200 Electronic resource discovery systems: do they help or hinder in searching for academic material
Hanna Stelmaszewska, B.L. William Wong, Balbir S. Barn, Nazlin Bhimani
Higher Education libraries are spending a significant proportion of their learning materials budgets on electronic resources: e-books, full-text databases and back copies of e-journals. However, the use of these resources is relatively low among the undergraduate students; instead students are increasingly using external resources such as Google and YouTube to help them start in their searches. This paper describes the qualitative study of students and researchers in Business and Economic using institutional electronic resource discovery systems (ERDS) when searching for quality academic material. In addition, it discusses which resources are most popular and why as well as the difficulties and challenges the current ERDS present to users.
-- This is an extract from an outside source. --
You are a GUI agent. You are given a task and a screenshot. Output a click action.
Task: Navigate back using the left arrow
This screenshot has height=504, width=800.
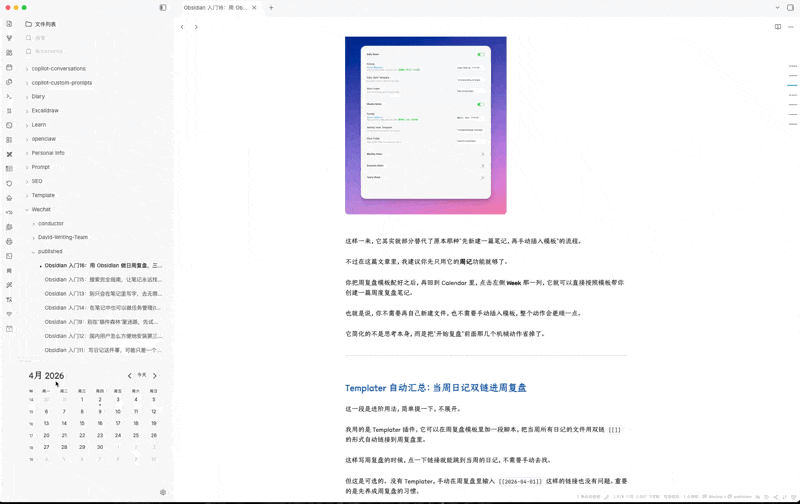pyautogui.click(x=182, y=27)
Based on the findings of the study, recommendations for resource discovery systems will be presented in order to improve the use of these resources by higher education students and staff. Please see ALT’s Conference Proceedings publication for the full version of this paper.
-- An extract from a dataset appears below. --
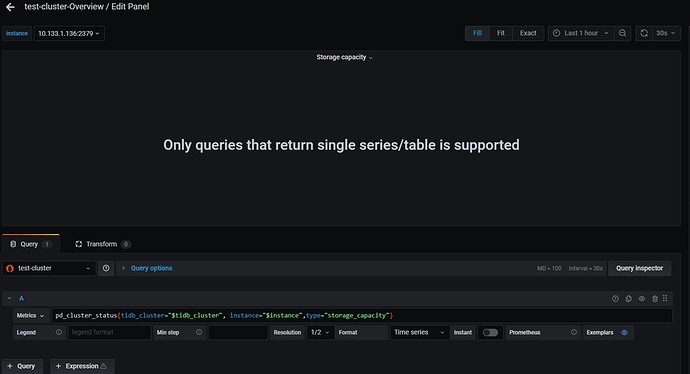690x374 pixels.
Task: Select the Fit view mode
Action: (501, 33)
222 Web-based collaboration in Higher Education:
small steps towards adoption
Tim Neumann, Caroline Bell, David Flanders, Kit Logan, Sarah Sherman, Nick Short, Kim Whittlestone
This paper reports on the early adoption phase of Google Docs as a web-based collaborative tool across six institutions in a concerted effort. The adoption approach was based on a custom framework in order to focus on users and their actual needs, and the adoption was driven by a small project team as opposed to institutional managers. This study therefore reports on suitability and value of the custom framework and on issues of innovation adoption originating from the institutional periphery. Users were reporting a high satisfaction with the tool, and findings show that the use of the tool enhanced collaboration significantly, in turn improving the quality of student learning. The main concern of this paper, though, is the evaluation of the custom adoption framework. This framework is based on the idea of not overwhelming users by introducing small, gradual steps with a technological innovation that is appropriate for their needs. Based on a review of existing adoption models, we attempted to address common issues of individual-based adoption models in our given context. Overall, the framework was successful but needs adaptation. Concepts such as technological gaps do not always align to user perceptions. With some suggested adaptations, though, this framework can be used in similar scenarios. Please see ALT’s Conference Proceedings publication for the full version of this paper.